We used to refuse to take 30-second ads in the earliest days of CNET TV, but even with 15-second ads, there are issues: the biggest one is repetition. If you watch three or four videos online, or watch a day of live programming like our CES coverage or the Holiday Help Desk marathons we used to do, you'll see the same ad three or four or 20 times. The result: brand rage.

I've been producing and hosting digital video for almost seven years now, and in that time, our feedback inboxes have constantly been full of complaints about the duration, frequency, and redundancy of ads, and believe me, I feel your pain daily. I'm a consumer, too -- in fact, I probably consume a lot more CNET TV than most people, and it's not like we have a magical in-house mechanism for skipping ads! I feel it when I watch YouTube, Hulu, video on other sites like Yahoo and CNN; virtually everywhere video appears online.

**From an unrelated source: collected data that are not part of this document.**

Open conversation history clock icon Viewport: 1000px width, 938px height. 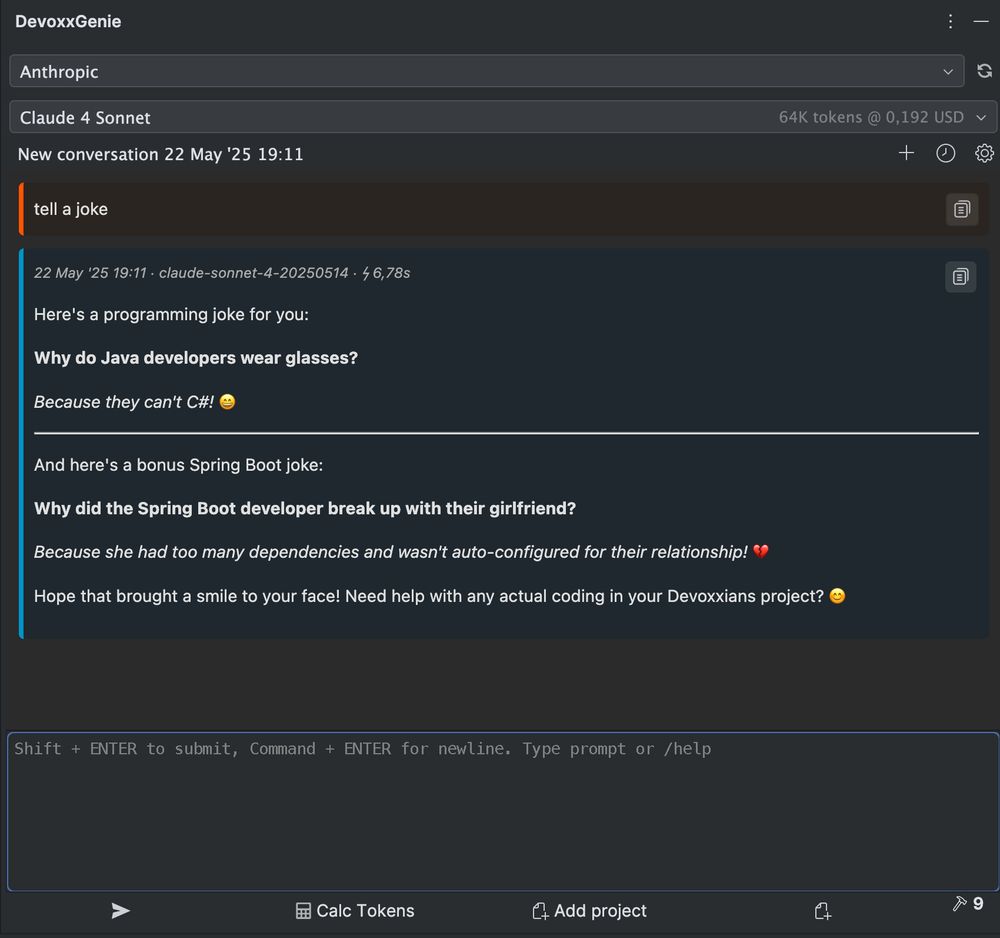tap(945, 153)
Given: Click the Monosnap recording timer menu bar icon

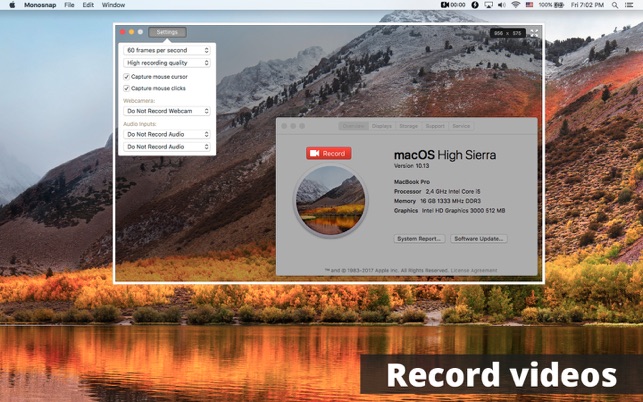Looking at the screenshot, I should [455, 5].
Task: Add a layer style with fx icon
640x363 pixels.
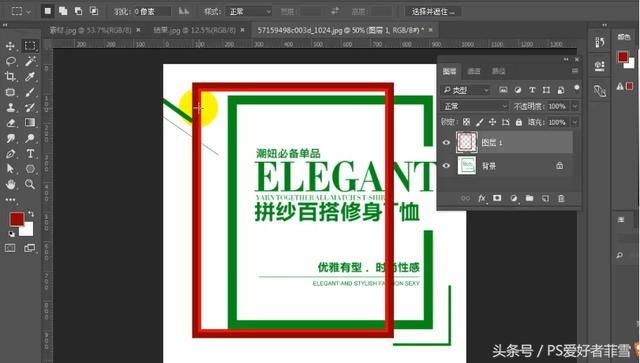Action: click(482, 198)
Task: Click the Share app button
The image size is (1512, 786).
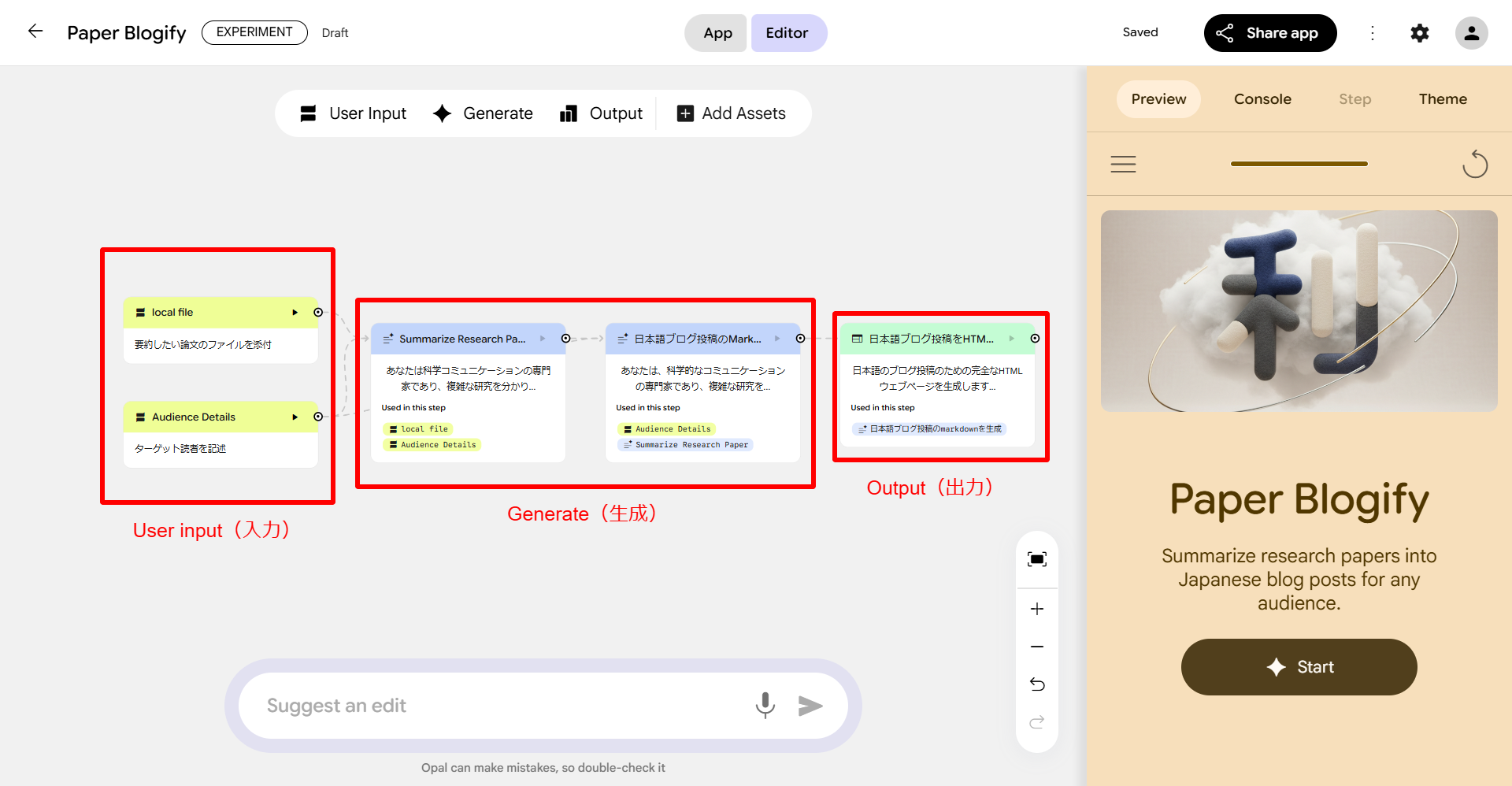Action: pos(1269,33)
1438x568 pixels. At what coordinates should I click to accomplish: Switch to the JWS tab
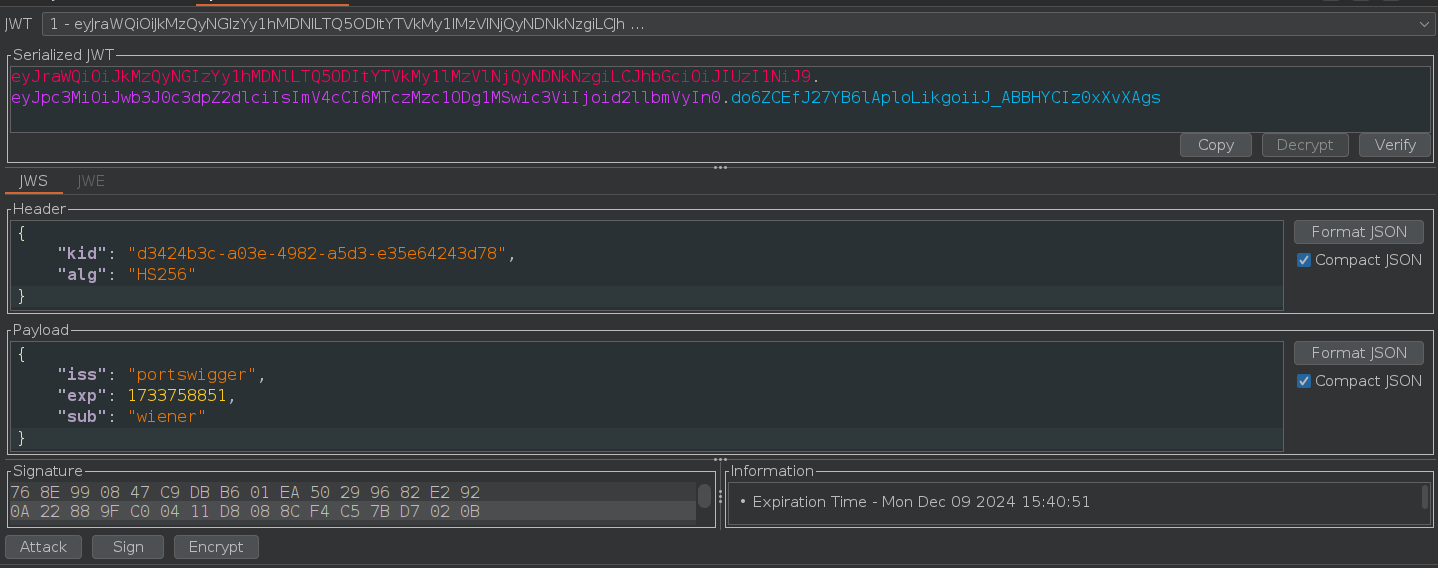[34, 181]
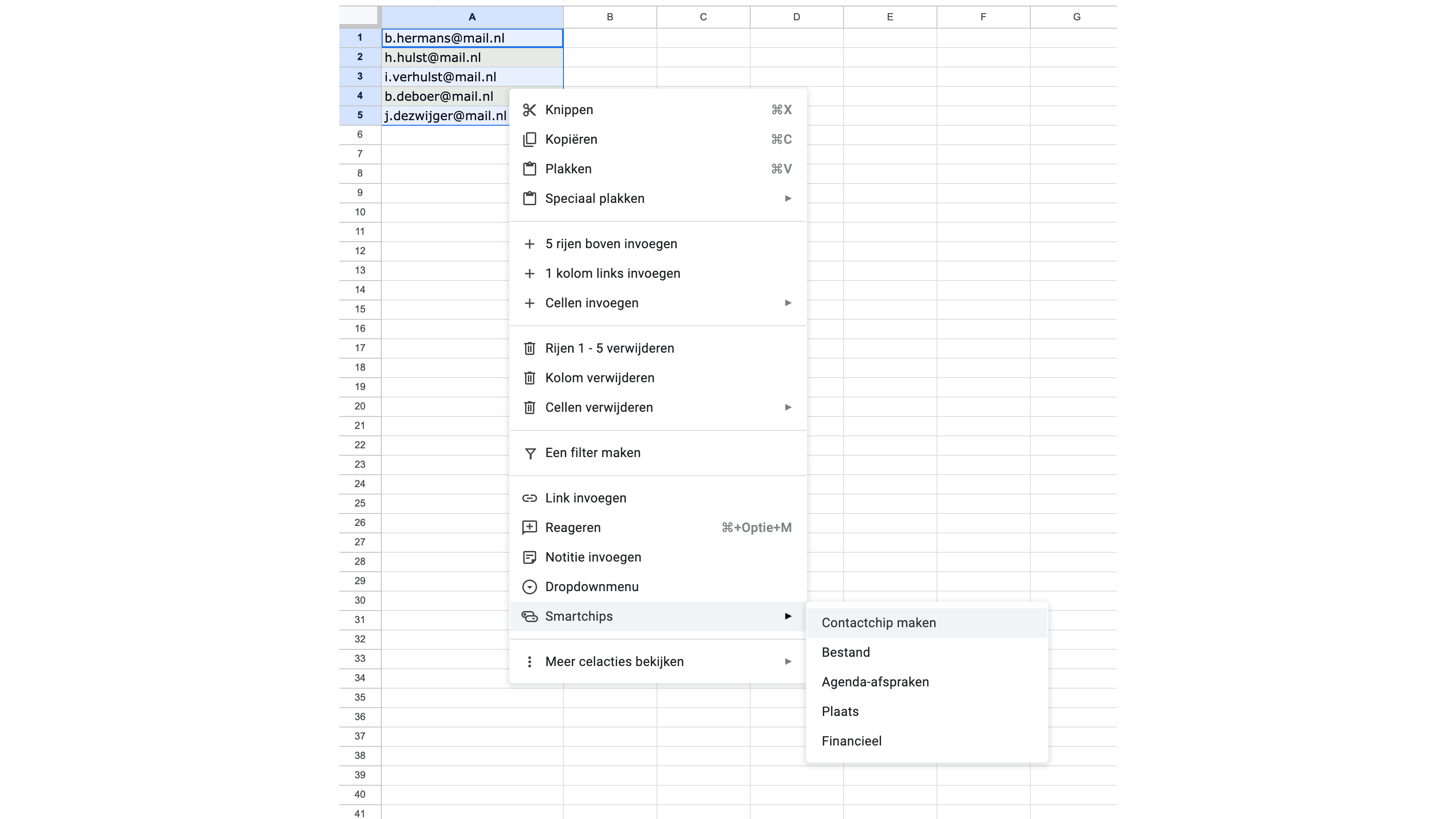
Task: Click the scissors icon for Knippen
Action: click(x=529, y=110)
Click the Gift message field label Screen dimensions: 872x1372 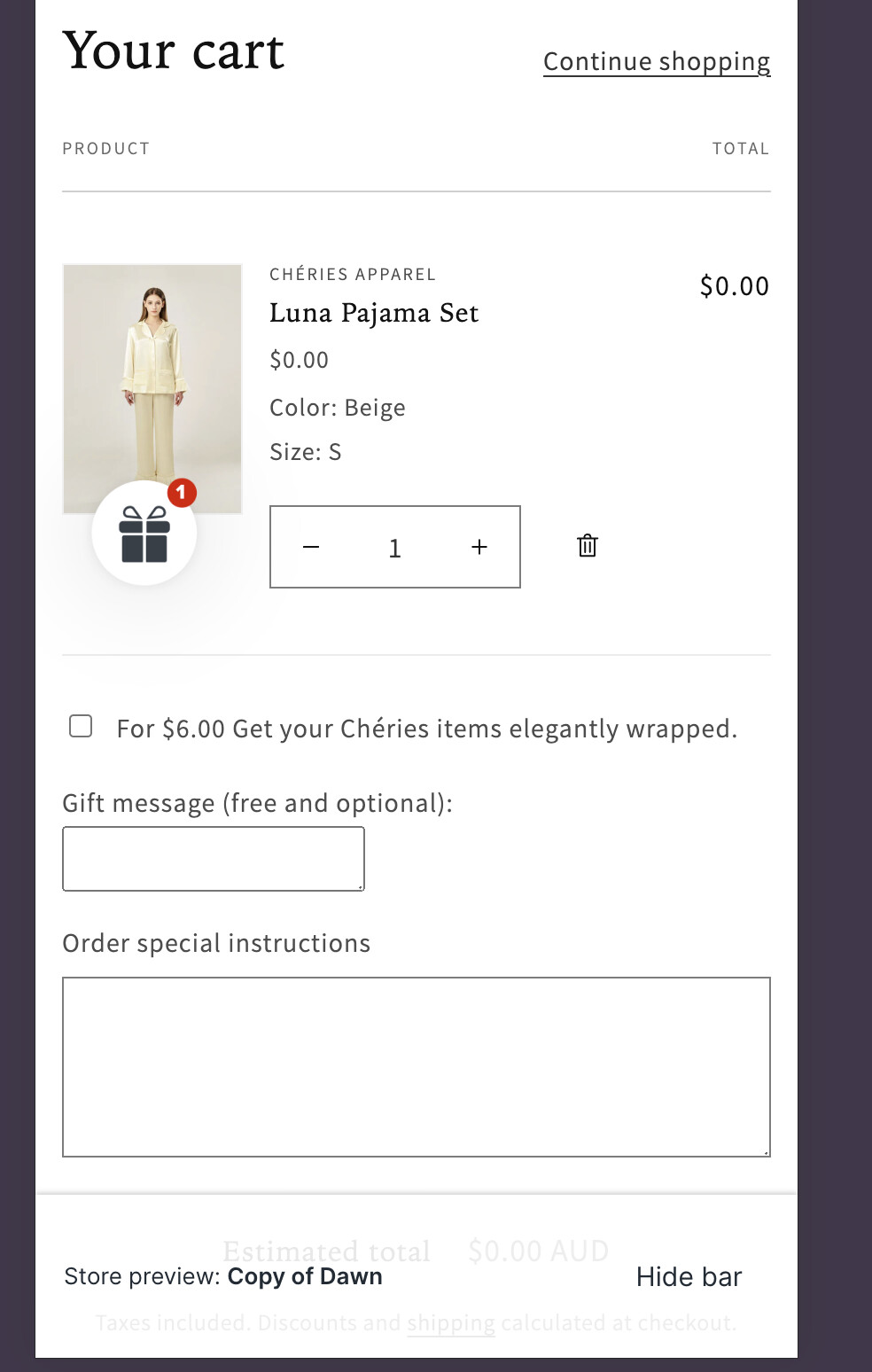pos(257,803)
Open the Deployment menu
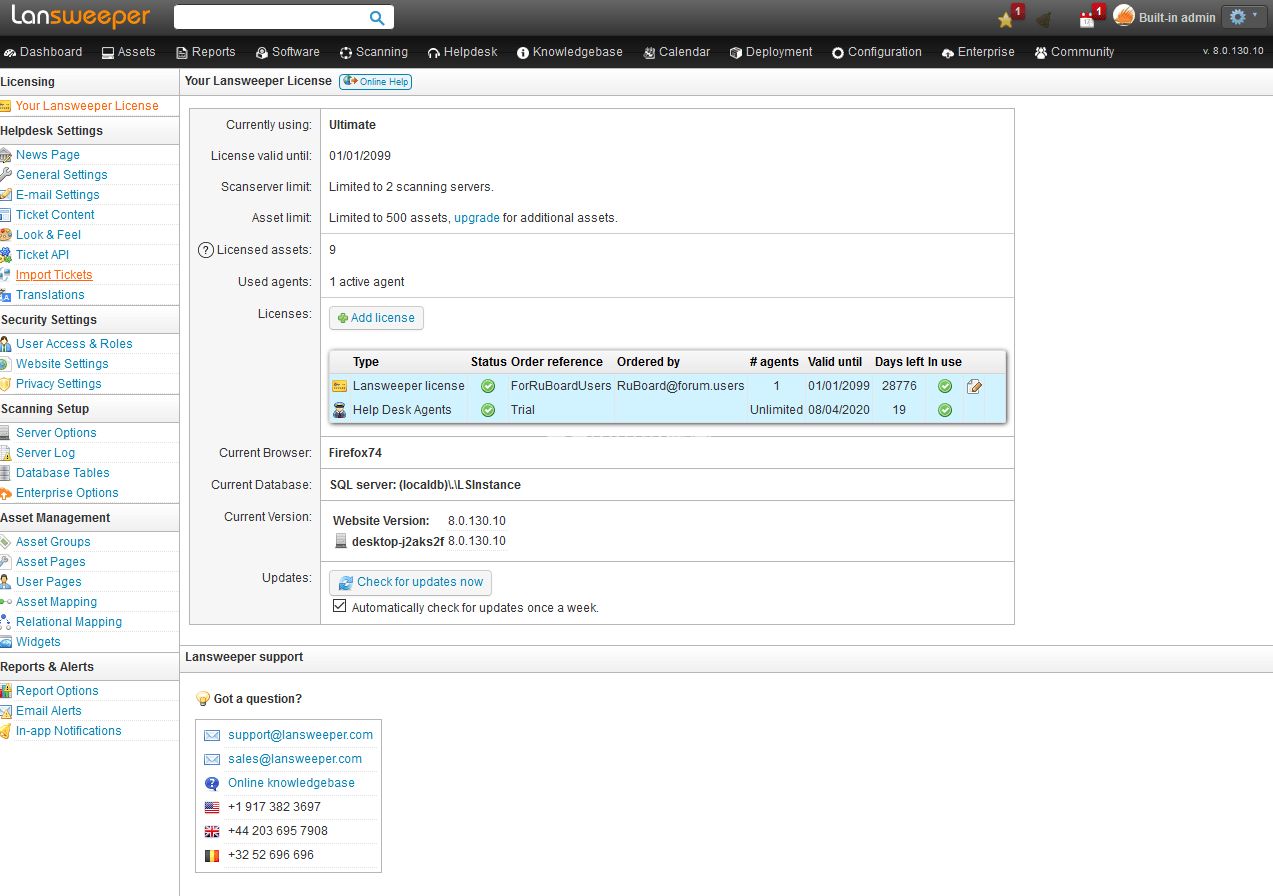The image size is (1273, 896). (770, 52)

The question of digital video advertising is especially relevant now. According to Comscore, Americans watched an all-time high of more than 8.3 billion video ads in March, as they consumed almost 37 billion videos--some 21 hours per month of online video content.

The issue will only get more acute as video goes mobile -- and it is going mobile, and quickly. Cisco estimates that 70 percent of the world's mobile data traffic will be video by 2016, and it was already 52 percent of traffic at the end of 2011.

See more here:
For digital video to live, the 30-second pre-roll ad must die

Related Posts

Comments are closed.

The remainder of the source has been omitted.